Rédigez la suite de l'extrait consacré aux débuts de l'État rustamide à Tāhart, en reprenant immédiatement après sa dernière phrase.

▶ [Extrait fourni]:
------------------------------

Comme nous venons de le voir, c'est autour de Abderrahmān b. Rustom que les Ibādites vont se rassembler au Maghreb Central, essentiellement dans la région de Tāhart (Tiaret). Dans un premier temps, ils font face à des offensives des gouverneurs Abassides du Zāb, notamment al-Aghlab b. Sālim al-Tamīmi en 768, et ensuite son sucesseur Umar b. Hafç al-Muhallabi qui fait de Tobna dans le Hodna une véritable forteresse et le poste avancé des armées abassides contre les Kharrijites de l'O. qui, de leur côté vont tout tenter pour casser ce verrou, particulièrement en 771 lorsque l'ibādite Abderrahmān b. Rustom et le çofrite Abū-Qurra al-Ifrāni font cause commune et assiègent Tobna avec 15.000 hommes, sans succès. Peu après, en 772, l'émir d'Ifrīqiyya Yazīd b. Hātim mène une grande armée de 60.000 contre les centres ibādites du S. tunisien et de l'O. libyen, forçant une nouvelle fois de nombreux groupes de fuire vers l'O. où ils vobt renforcer d'avantage les rangs d'Ibn Rustom.
C'est à ce moment que Abderrahmān b. Rustom sera élu imām et qu'il fonde une nouvelle Tāhart, à une dizaine de kilomètres de l'ancienne, et ainsi va naître un nouvel État hors du califat Abasside, une trentaine d'années après celui qu'avait fondé l'Ifranide Abū-Qurra à Tlemcen qu'il va bientôt supplanter.
Naissance de l'Etat Rustamide (772-784) :
Sur le principe, l'Etat qui est fondé par Abderrahmān b. Rustom à Tāhart est basé sur la conception ibādite de l'imamat. Dans les fait, il s'agit d'une union de tribus berbères qui s'etaient engagées dans le mouvement et qui reconnaissaient désormais Ibn Rustom comme seul souverain légitime de tout l'islam. Il s'agissait pour l'essentiel de tribus venues de l'E. (Luwāta, Hawwāra, Matmāta, Miknāsa et Zwāgha) , qui s'établissent donc à compter de cette époque dans tout l'O. algérien, s'ajoutant à d'autres groupes de Zanāta qui se trouvaient déjà sur place. Ces tribus étaient semi-nomades, et vont se disperser dans diverses régions autour de Tāhart et non pas s'établir dans la ville elle-même. Le choix de Ibn Rustom, hormis le fait qu'il était un des Cinq fondateurs du mouvement au Maghreb et un de ses ulémas depuis plusieurs décennies, était essentiellement du à sa non appartenance à un des groupes tribaux qui constituaient cette sorte de ligue.

------------------------------

▶ [Données fournies]:
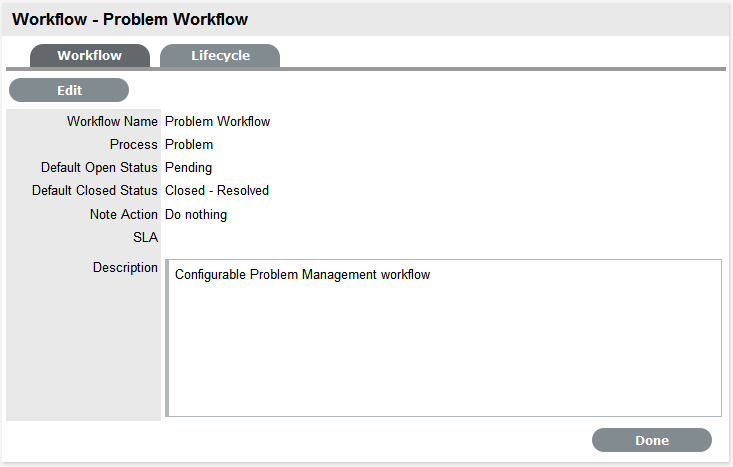The width and height of the screenshot is (733, 467).
Task: Click the SLA field label
Action: tap(146, 237)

------------------------------

▶ [Résultat de l'exercice]:
Pour ce qui est de Tāhart, elle fut protégée par une puissante muraille et soutenue par une forteresse nommée al-Ma3çōma ("l'Imprenable"). Le site sera d'abord conçu comme siège de l'imām et centre de ralliement des troupes ibādites, mais une ville bien vivante ne tardera pas à y prendre forme, et se transformera assez rapidement en grand centre du commerce et en terminal des routes vers le Sahara et l'Afrique subsaharienne.
Abderrahmān b. Rustom décède paisiblement en 784. En principe, la doctrine ibādite ne reconnaît pas le principe dynastique dans l'imamat. Mais, une fois qu'ils sont sortis de la situation d'etrenels opposants et qu'ils se sont mis à bâtir une entité politique, les Ibādites vont secretrouver face aux problèmes inhérents à la gestion d'un État constitué, et leurs chefs préféreront alors la stabilité au légalisme stricte. Ainsi, le compromis supra-tribal que devait incarné l'imamat de Abderrahmān b. Rustom est reconduit, et son fils Abdelwahhāb (dont la mère était une berbère des Bani Ifrān) est élu pour lui succéder. L'Etat ibādite au Maghreb Central sera donc dynastique en fin de compte, de fait si ce n'est de droit, même si il va garder jusqu'à sa disparition au siècle suivant les formes très spécifiques de sobriété et de rigueur propres à la doctrine kharrijite.
Pour l'heure, presque un siècle après la mort du Prophpète de l'Islam, on prend note du fait que le Maghreb Central, qui recouvrait le Centre et l'O. de la future Algérie, est à cette époque un Etat ibādite peuplé majoritairement de tribus Berbères semi-nomades de doctrine musulmane Kharrijite, avec une capitale très cosmopolite à Tāhart.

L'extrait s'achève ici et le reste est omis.